AIM OF THE EXERCISE: Reproduce the records below exactly as they appear.
--- INPUT ---
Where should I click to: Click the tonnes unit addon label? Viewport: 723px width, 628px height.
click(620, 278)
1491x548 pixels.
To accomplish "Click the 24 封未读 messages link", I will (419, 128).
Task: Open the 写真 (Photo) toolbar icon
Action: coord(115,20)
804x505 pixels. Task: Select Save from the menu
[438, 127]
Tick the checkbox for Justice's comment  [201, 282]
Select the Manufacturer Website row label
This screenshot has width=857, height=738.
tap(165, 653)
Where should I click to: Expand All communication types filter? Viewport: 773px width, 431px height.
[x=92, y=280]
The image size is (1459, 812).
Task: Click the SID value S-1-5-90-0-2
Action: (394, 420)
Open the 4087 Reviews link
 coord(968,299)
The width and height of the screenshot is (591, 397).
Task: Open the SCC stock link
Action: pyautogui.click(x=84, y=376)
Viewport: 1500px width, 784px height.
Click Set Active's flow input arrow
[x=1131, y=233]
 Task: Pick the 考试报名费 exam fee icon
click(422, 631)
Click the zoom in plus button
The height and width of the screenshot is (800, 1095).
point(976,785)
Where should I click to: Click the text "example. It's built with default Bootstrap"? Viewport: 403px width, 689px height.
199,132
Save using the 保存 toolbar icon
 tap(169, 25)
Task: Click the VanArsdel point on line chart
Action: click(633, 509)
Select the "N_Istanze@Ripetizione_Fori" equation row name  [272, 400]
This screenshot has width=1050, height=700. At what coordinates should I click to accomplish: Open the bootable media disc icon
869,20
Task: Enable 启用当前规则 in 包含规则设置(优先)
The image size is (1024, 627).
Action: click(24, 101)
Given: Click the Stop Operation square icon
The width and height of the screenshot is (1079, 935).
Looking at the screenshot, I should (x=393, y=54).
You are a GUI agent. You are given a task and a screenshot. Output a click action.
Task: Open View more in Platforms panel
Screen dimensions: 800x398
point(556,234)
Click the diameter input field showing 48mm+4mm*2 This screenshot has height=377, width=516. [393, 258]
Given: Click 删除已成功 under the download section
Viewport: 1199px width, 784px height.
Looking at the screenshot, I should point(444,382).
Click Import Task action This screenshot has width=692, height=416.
---
TASK RESULT:
Where should I click to: Click the tonnes unit addon label? Viewport: 723px width, 628px height.
click(620, 278)
1491x548 pixels.
To accomplish "Click the 24 封未读 messages link", I will (419, 128).
Task: Open the 写真 (Photo) toolbar icon
Action: coord(115,20)
804x505 pixels. Task: Select Save from the menu
[438, 127]
Tick the checkbox for Justice's comment  [201, 282]
Select the Manufacturer Website row label
This screenshot has width=857, height=738.
tap(165, 653)
Where should I click to: Expand All communication types filter? Viewport: 773px width, 431px height.
[x=92, y=280]
The image size is (1459, 812).
Task: Click the SID value S-1-5-90-0-2
Action: (394, 420)
Open the 4087 Reviews link
 coord(968,299)
The width and height of the screenshot is (591, 397).
Task: Open the SCC stock link
Action: pyautogui.click(x=84, y=376)
Viewport: 1500px width, 784px height.
Click Set Active's flow input arrow
[x=1131, y=233]
 Task: Pick the 考试报名费 exam fee icon
click(422, 631)
Click the zoom in plus button
The height and width of the screenshot is (800, 1095).
point(976,785)
Where should I click to: Click the text "example. It's built with default Bootstrap"? Viewport: 403px width, 689px height.
199,132
Save using the 保存 toolbar icon
 tap(169, 25)
Task: Click the VanArsdel point on line chart
Action: click(633, 509)
Select the "N_Istanze@Ripetizione_Fori" equation row name  [272, 400]
This screenshot has width=1050, height=700. At what coordinates should I click to accomplish: Open the bootable media disc icon
869,20
Task: Enable 启用当前规则 in 包含规则设置(优先)
The image size is (1024, 627).
Action: click(24, 101)
Given: Click the Stop Operation square icon
The width and height of the screenshot is (1079, 935).
Looking at the screenshot, I should (x=393, y=54).
You are a GUI agent. You are given a task and a screenshot. Output a click action.
Task: Open View more in Platforms panel
Screen dimensions: 800x398
point(556,234)
Click the diameter input field showing 48mm+4mm*2 This screenshot has height=377, width=516. [393, 258]
Given: Click 删除已成功 under the download section
Viewport: 1199px width, 784px height.
Looking at the screenshot, I should point(444,382).
Click Import Task action This screenshot has width=692, height=416.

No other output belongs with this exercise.